Stored items
==============================

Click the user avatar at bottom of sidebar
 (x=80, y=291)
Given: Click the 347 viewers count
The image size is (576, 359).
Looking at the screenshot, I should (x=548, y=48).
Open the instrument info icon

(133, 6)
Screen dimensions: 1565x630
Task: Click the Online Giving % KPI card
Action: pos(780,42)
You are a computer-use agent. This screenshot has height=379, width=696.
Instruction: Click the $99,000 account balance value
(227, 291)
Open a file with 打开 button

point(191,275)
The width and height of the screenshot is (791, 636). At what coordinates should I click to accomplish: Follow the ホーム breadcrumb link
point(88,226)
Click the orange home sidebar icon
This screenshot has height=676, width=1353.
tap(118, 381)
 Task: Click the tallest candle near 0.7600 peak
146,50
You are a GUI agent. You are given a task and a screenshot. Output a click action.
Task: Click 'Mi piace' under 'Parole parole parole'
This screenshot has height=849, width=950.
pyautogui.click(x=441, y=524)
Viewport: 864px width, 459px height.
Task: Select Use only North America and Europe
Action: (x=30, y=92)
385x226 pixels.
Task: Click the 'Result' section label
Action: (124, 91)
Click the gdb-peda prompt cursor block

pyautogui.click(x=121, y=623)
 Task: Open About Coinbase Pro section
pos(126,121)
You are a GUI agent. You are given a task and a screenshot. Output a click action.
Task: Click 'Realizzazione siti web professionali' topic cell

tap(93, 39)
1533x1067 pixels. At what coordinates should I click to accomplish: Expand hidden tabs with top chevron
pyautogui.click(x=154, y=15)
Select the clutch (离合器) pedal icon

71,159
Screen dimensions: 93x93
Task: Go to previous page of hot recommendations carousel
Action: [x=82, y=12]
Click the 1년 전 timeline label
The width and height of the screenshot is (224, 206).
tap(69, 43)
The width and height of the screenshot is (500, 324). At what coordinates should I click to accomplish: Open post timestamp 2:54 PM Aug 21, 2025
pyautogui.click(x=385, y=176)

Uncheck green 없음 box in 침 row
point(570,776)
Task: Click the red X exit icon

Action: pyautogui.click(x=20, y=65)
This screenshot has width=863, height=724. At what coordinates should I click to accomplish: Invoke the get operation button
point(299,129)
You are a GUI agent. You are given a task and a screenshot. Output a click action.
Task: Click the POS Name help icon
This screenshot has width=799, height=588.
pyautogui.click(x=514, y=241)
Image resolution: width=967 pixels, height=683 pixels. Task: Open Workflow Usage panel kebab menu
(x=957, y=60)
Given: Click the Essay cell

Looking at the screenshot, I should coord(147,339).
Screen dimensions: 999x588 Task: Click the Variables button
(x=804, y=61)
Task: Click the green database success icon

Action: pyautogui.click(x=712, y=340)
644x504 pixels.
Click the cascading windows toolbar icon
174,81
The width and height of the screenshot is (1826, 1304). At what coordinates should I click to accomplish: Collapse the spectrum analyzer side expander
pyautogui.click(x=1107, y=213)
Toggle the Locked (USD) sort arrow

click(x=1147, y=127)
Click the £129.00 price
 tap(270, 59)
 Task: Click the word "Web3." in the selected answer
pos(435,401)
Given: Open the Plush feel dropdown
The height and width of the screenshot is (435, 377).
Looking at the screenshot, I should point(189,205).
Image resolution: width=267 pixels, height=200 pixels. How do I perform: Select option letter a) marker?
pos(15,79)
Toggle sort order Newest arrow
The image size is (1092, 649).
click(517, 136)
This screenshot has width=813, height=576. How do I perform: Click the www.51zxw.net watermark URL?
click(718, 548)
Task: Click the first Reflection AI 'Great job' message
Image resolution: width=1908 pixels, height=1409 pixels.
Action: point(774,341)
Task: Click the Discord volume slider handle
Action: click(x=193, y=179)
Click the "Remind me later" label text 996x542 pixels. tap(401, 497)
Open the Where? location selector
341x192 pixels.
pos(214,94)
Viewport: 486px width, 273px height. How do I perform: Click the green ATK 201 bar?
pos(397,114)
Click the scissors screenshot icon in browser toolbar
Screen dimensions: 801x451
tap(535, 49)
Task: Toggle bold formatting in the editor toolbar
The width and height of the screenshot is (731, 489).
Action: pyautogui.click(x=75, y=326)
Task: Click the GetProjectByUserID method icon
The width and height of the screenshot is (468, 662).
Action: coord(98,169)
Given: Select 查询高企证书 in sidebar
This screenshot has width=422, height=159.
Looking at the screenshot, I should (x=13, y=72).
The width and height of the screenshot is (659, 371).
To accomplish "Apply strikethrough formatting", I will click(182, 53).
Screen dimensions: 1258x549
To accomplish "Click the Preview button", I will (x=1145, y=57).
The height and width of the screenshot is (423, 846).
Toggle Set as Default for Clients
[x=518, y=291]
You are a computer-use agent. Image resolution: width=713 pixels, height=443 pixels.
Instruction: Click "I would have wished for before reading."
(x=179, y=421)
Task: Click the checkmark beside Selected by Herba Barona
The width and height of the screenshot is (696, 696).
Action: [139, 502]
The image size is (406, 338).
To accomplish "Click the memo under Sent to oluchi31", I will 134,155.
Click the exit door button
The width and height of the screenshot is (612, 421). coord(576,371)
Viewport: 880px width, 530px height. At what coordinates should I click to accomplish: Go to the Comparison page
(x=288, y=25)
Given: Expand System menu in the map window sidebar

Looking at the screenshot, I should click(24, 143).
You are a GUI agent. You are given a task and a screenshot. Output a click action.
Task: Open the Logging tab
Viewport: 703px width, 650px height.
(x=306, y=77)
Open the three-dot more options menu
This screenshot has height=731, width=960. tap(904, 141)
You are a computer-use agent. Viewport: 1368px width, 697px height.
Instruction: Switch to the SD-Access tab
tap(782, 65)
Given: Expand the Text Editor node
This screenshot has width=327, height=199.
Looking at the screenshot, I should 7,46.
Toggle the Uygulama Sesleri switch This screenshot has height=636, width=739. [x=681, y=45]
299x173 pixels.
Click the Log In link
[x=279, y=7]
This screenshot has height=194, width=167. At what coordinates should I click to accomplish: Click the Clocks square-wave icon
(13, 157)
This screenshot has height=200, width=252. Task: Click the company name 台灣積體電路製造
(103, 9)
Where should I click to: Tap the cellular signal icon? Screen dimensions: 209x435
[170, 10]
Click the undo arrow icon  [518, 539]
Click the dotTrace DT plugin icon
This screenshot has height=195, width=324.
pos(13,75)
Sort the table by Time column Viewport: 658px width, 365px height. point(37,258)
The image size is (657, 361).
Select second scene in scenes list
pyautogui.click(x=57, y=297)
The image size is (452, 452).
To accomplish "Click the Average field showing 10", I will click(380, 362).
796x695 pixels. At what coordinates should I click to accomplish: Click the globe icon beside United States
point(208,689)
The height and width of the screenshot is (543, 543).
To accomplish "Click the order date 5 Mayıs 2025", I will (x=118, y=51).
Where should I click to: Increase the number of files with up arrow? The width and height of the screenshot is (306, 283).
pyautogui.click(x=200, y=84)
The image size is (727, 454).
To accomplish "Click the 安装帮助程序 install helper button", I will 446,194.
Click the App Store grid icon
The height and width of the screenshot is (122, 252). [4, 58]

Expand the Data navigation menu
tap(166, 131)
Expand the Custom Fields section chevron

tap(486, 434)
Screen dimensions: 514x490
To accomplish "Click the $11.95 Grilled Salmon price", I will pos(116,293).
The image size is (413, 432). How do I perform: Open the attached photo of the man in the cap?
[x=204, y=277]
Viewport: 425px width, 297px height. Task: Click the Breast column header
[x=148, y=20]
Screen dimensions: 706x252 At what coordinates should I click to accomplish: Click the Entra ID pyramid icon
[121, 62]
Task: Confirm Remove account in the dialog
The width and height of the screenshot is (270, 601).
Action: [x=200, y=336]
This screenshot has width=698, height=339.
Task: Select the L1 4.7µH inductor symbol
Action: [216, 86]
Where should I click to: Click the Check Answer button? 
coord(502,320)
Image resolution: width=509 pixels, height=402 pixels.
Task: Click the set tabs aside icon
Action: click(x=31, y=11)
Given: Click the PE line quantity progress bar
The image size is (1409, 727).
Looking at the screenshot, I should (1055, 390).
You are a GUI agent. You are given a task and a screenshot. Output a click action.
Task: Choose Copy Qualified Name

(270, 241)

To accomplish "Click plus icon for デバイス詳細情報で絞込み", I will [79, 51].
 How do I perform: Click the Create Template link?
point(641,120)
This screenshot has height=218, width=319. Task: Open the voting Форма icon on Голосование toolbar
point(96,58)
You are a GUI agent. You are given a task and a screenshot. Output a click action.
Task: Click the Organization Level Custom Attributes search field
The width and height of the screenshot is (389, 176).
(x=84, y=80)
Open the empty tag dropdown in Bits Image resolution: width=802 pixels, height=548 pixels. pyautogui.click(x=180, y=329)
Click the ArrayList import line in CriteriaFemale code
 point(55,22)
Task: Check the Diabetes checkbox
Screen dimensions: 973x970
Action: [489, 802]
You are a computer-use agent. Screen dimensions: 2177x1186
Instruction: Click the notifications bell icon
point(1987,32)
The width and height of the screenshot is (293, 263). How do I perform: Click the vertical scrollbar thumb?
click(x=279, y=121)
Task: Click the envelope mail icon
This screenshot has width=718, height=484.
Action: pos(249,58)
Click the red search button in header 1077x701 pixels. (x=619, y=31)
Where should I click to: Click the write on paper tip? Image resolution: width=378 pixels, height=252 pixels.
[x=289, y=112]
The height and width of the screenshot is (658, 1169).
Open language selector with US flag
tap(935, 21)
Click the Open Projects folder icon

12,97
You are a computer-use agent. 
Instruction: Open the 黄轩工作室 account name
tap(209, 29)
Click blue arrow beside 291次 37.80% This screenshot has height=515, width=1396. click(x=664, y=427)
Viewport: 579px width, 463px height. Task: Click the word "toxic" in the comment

==============================

**What you are asked to do**
What are the lines, exactly as written above, from the line with "Open the Where? location selector" to the line with "The image size is (406, 338).", both included? Output only those.

**Response area**
Open the Where? location selector
341x192 pixels.
pos(214,94)
Viewport: 486px width, 273px height. How do I perform: Click the green ATK 201 bar?
pos(397,114)
Click the scissors screenshot icon in browser toolbar
Screen dimensions: 801x451
tap(535, 49)
Task: Toggle bold formatting in the editor toolbar
The width and height of the screenshot is (731, 489).
Action: pyautogui.click(x=75, y=326)
Task: Click the GetProjectByUserID method icon
The width and height of the screenshot is (468, 662).
Action: coord(98,169)
Given: Select 查询高企证书 in sidebar
This screenshot has width=422, height=159.
Looking at the screenshot, I should (x=13, y=72).
The width and height of the screenshot is (659, 371).
To accomplish "Apply strikethrough formatting", I will click(182, 53).
Screen dimensions: 1258x549
To accomplish "Click the Preview button", I will (x=1145, y=57).
The height and width of the screenshot is (423, 846).
Toggle Set as Default for Clients
[x=518, y=291]
You are a computer-use agent. Image resolution: width=713 pixels, height=443 pixels.
Instruction: Click "I would have wished for before reading."
(x=179, y=421)
Task: Click the checkmark beside Selected by Herba Barona
The width and height of the screenshot is (696, 696).
Action: [139, 502]
The image size is (406, 338).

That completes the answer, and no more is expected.